Sie haben dann über die Frau Bundeskanzlerin gesagt, entweder hätte sie ein schlechtes Gedächtnis oder ihr lägen falsche Zahlen vor. – Das ist schon eine starke Aussage. Ich hoffe, dass wir heute mal die richtigen Zahlen hören. Mein Eindruck ist, dass die Bundeskanzlerin mit sehr präzisen Zahlen das gemessen hat, was hier in Nordrhein-Westfalen schiefläuft. Ich glaube eher, dass das Problem darin liegt, dass Sie den Menschen im Land nicht mehr zuhören,

(Beifall von der CDU und der FDP)

die diese Probleme beschreiben, über die wir jetzt reden werden.

(Zuruf von Jochen Ott [SPD])

Ich fange bei der Bildung an, Herr Ott, bei ausreichender, flexibler, qualitativ hochwertiger Kinderbetreuung in Nordrhein-Westfalen. Es ist nirgendwo in Deutschland so schwierig, Familie und Beruf miteinander zu vereinbaren, wie in Nordrhein-Westfalen. Wir sind 16. von 16 bei den U3-Plätzen.

Jetzt habe ich beim DGB gelernt, als wir dort miteinander diskutiert haben: Das Argument ist jetzt nicht mehr: „Ja, wir wollen da besser werden, wir mussten viel aufholen, die schwarz-gelbe Regierung war besonders schlecht“, also alles das, was man da immer …

(Beifall von der SPD – Jochen Ott [SPD]: Das stimmt! Absolut!)
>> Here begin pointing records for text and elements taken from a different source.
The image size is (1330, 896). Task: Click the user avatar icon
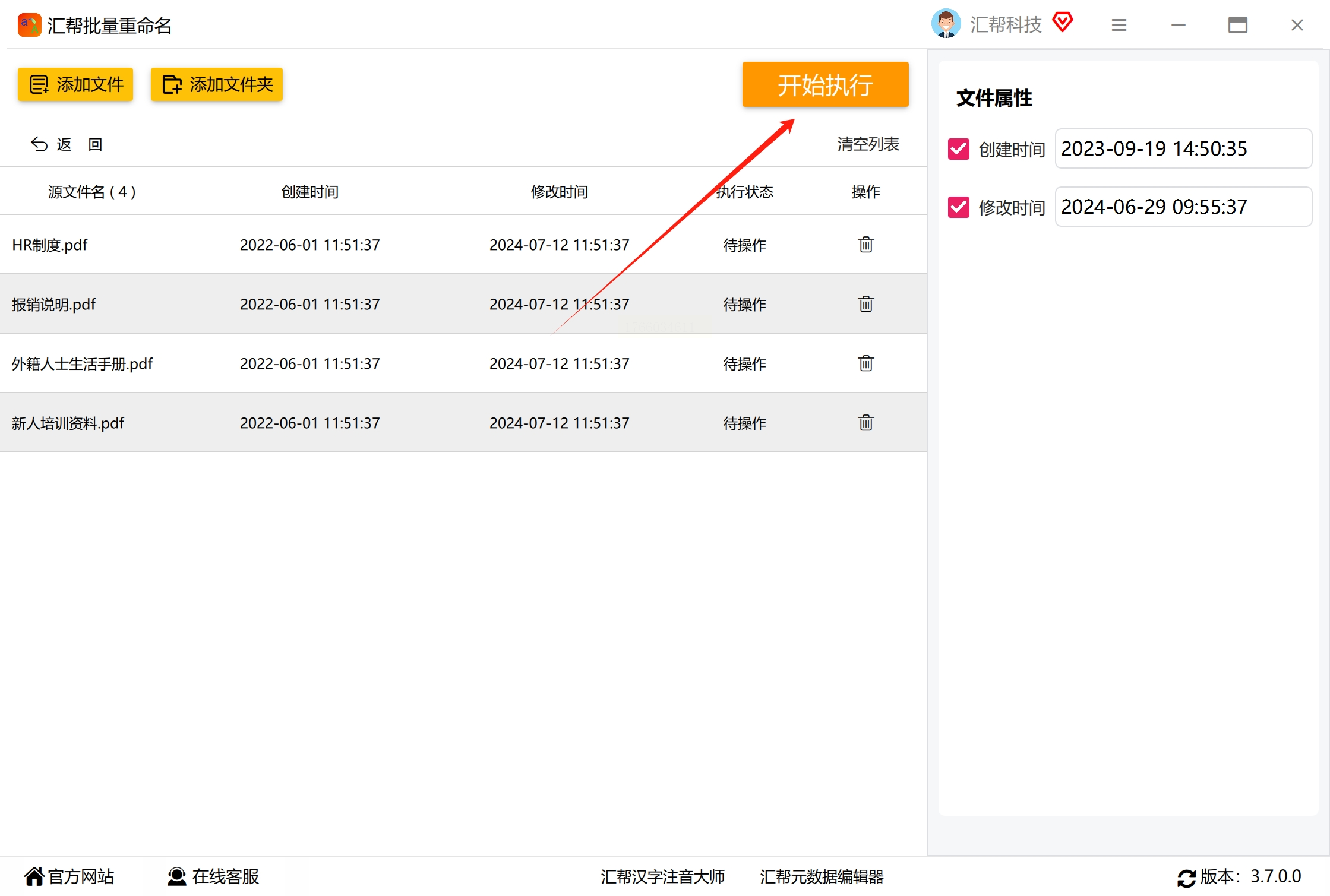[946, 24]
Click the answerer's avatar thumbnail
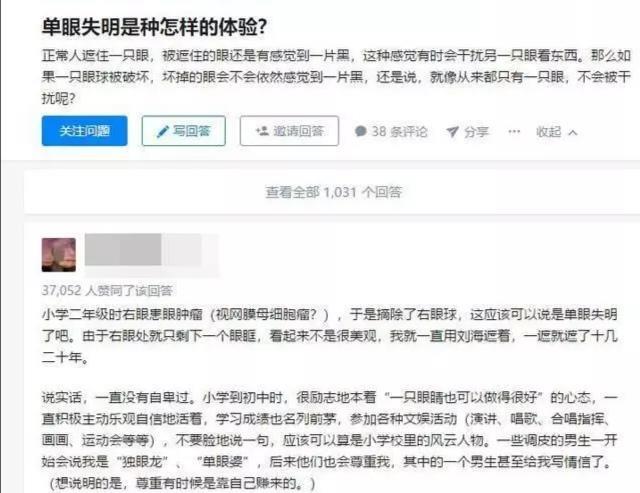The image size is (640, 493). pyautogui.click(x=59, y=255)
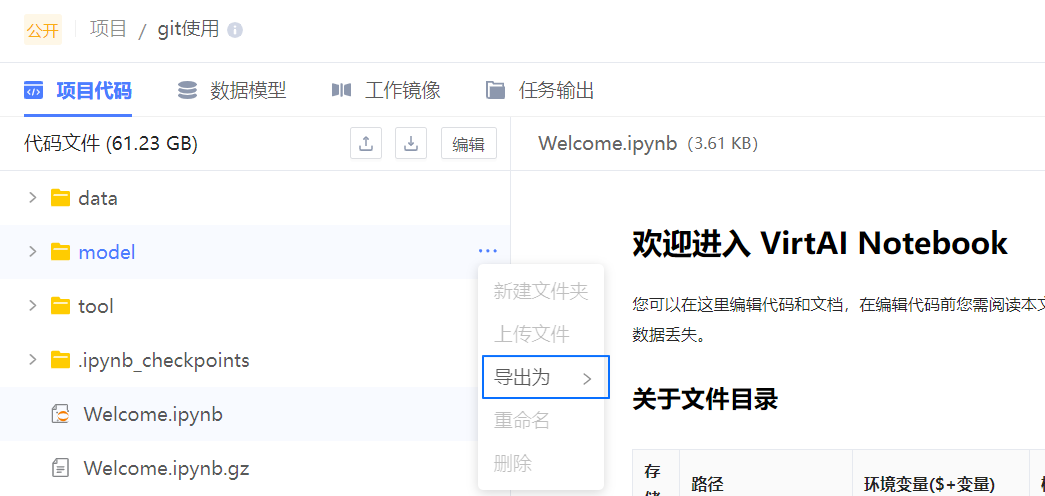Click the download icon button in file panel
Screen dimensions: 1045x496
(x=410, y=144)
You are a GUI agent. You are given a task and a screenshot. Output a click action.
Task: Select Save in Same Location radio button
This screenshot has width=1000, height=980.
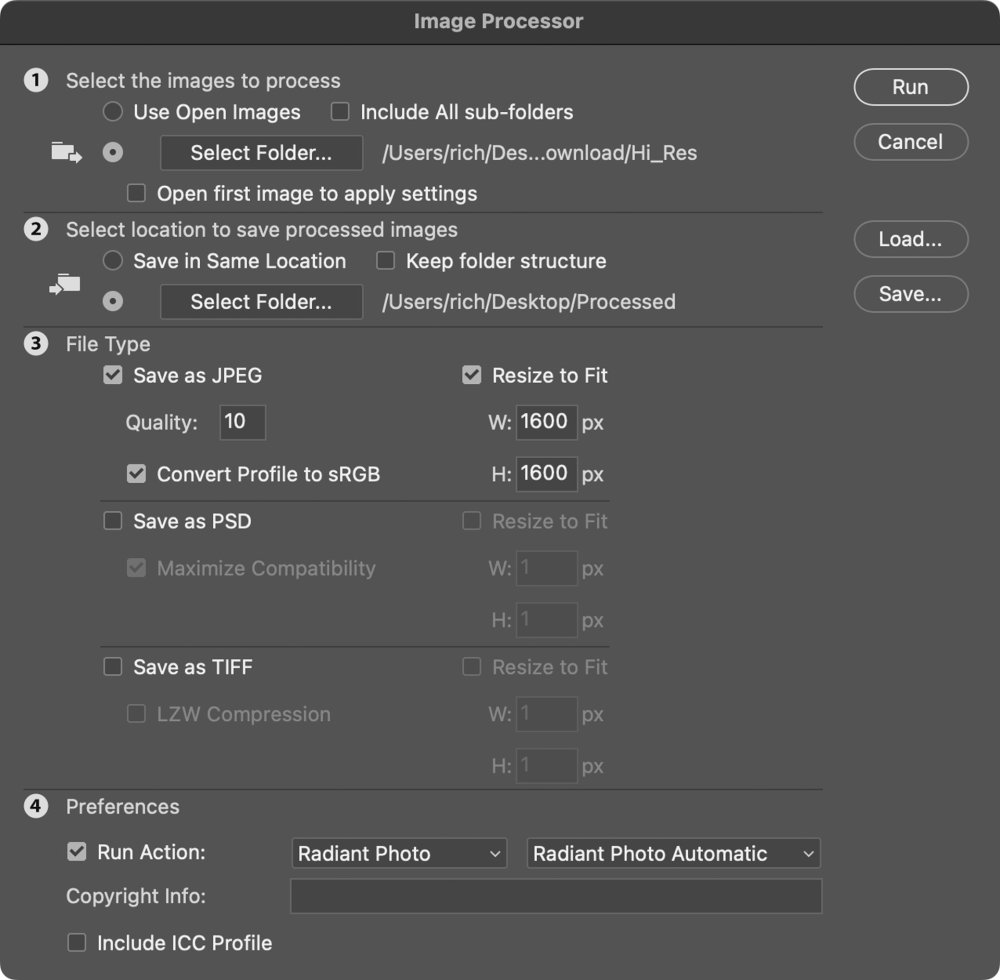point(113,261)
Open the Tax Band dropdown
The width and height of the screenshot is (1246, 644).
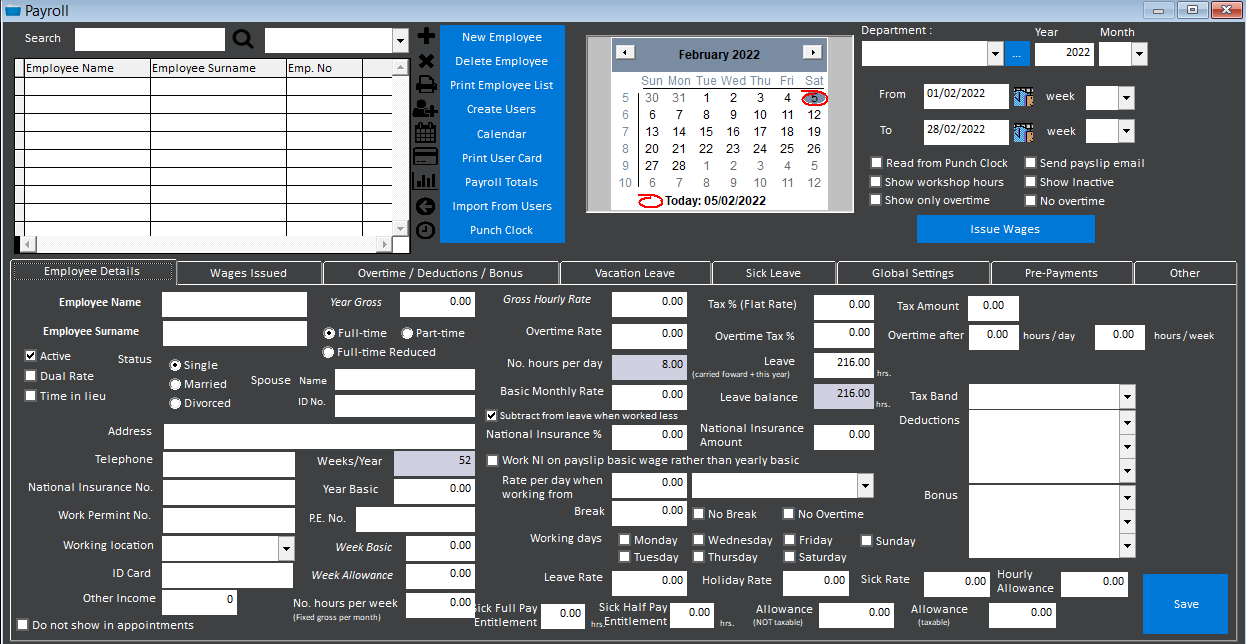1128,396
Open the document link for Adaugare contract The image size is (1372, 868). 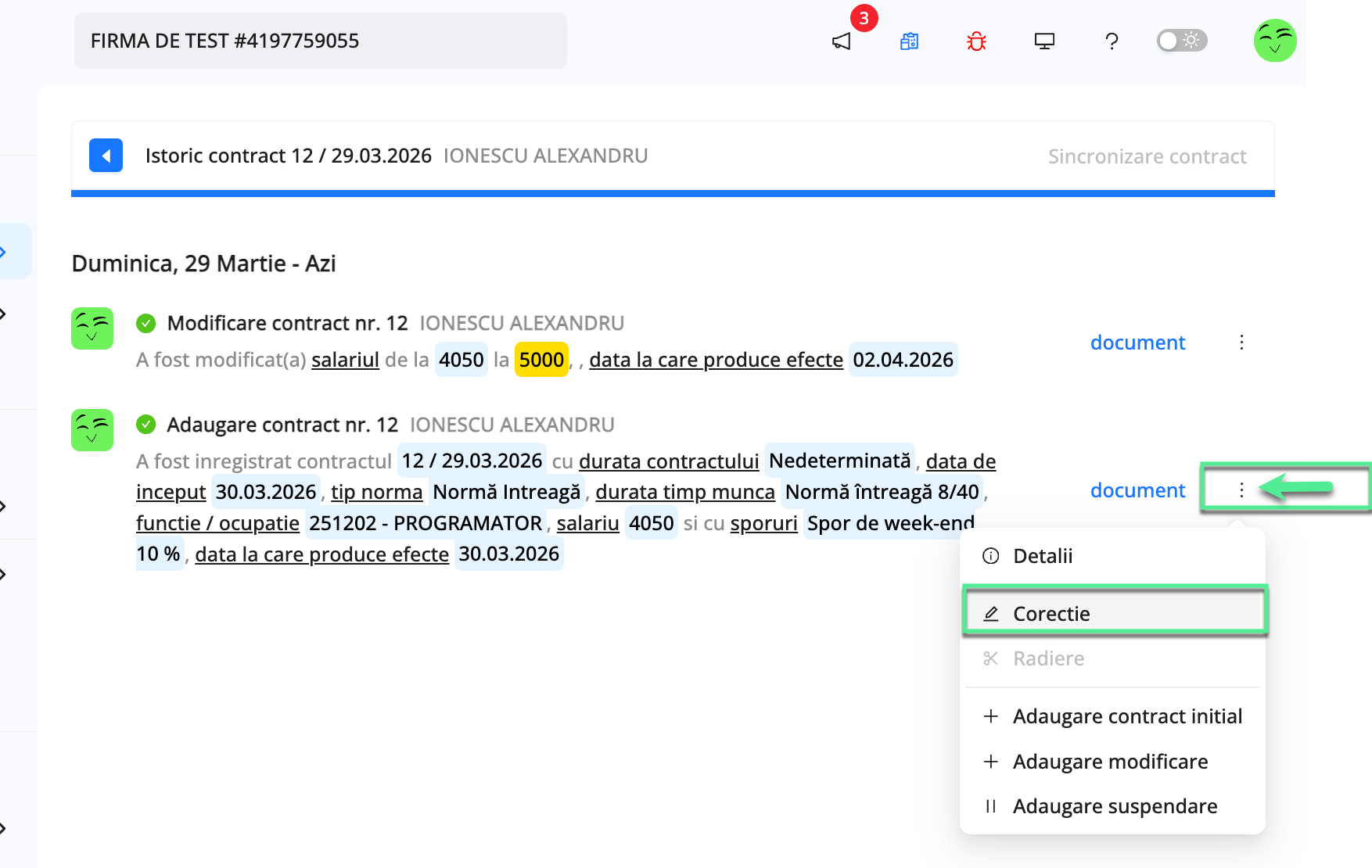1137,490
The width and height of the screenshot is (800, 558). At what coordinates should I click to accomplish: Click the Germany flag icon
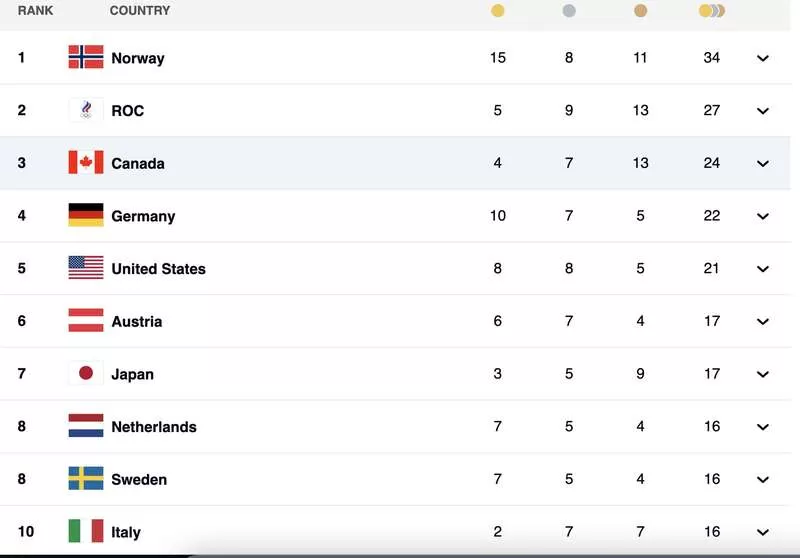[x=86, y=215]
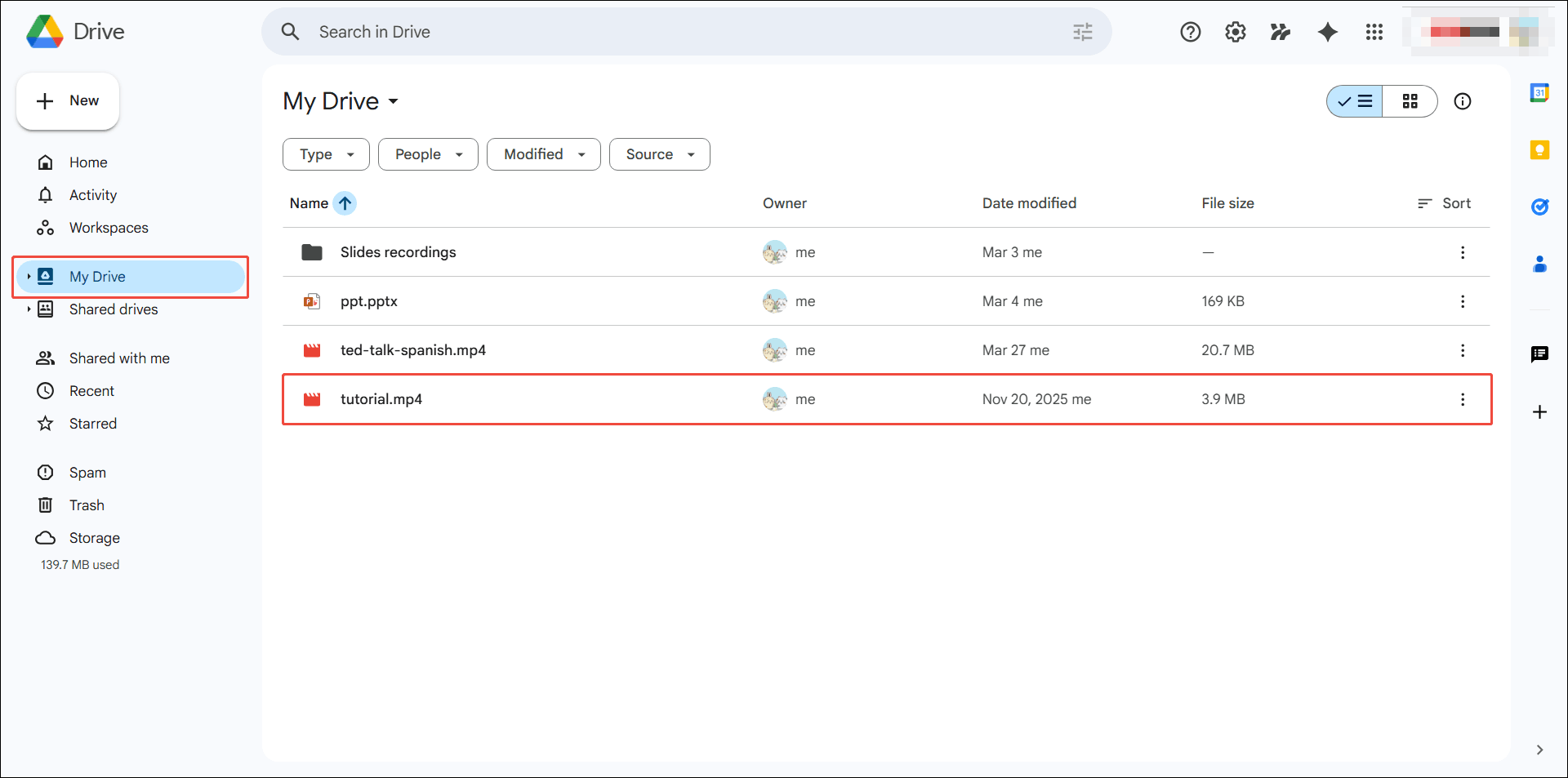
Task: Open Google Calendar in the side panel
Action: click(x=1540, y=92)
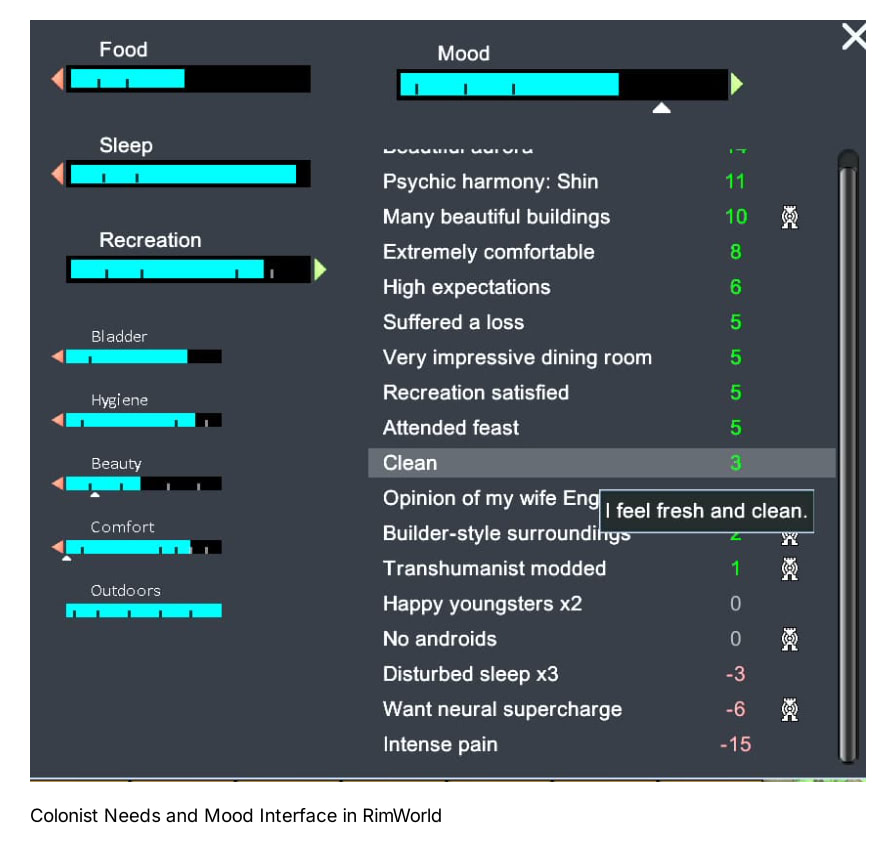The height and width of the screenshot is (842, 892).
Task: Click the ideology icon beside Many beautiful buildings
Action: point(790,217)
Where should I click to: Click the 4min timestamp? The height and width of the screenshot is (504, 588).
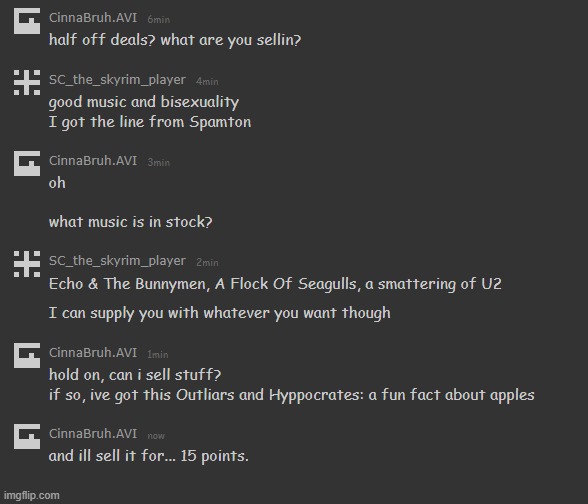[x=207, y=81]
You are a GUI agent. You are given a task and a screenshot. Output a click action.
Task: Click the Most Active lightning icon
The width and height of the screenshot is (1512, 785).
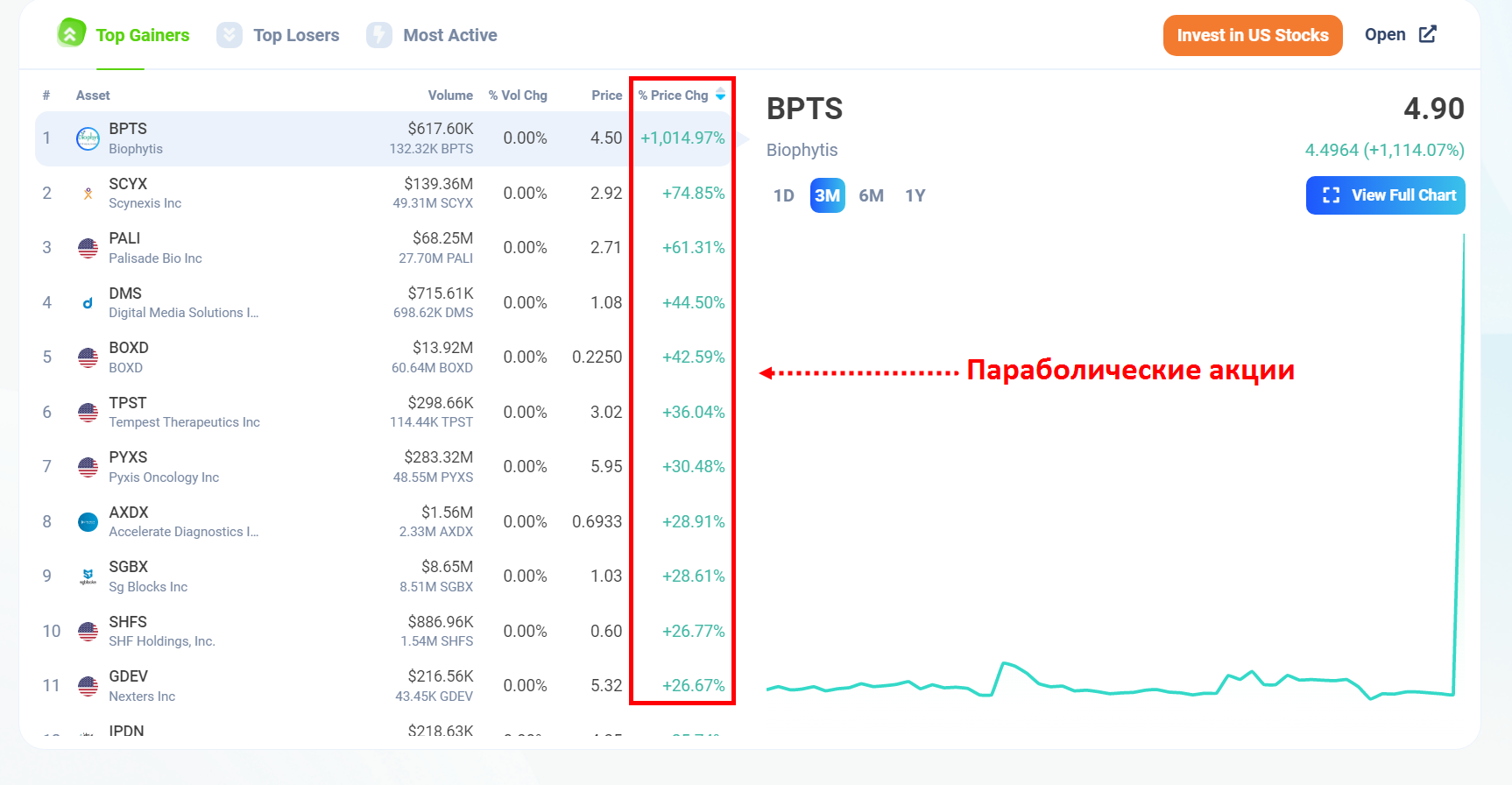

Ja, ja, ja. Sie wissen genau, dass wir, als ich Familienminister wurde, nach 39 Jahren Rot-Grün eine U3-Quote von 2,8 % hatten.

(Beifall von der CDU)

Wir haben das erst nach oben getrieben. Familien haben Sie doch überhaupt nicht interessiert. Aber das sei jetzt dahingestellt.

Bisher gab es dieses

(Zuruf von Britta Altenkamp [SPD])

Schwarze-Peter-Spiel, was die Öffentlichkeit inzwischen langweilt: Vor sieben Jahren hat mal eine andere Regierung dieses und jenes falsch gemacht, und wir sind in der Aufholjagd.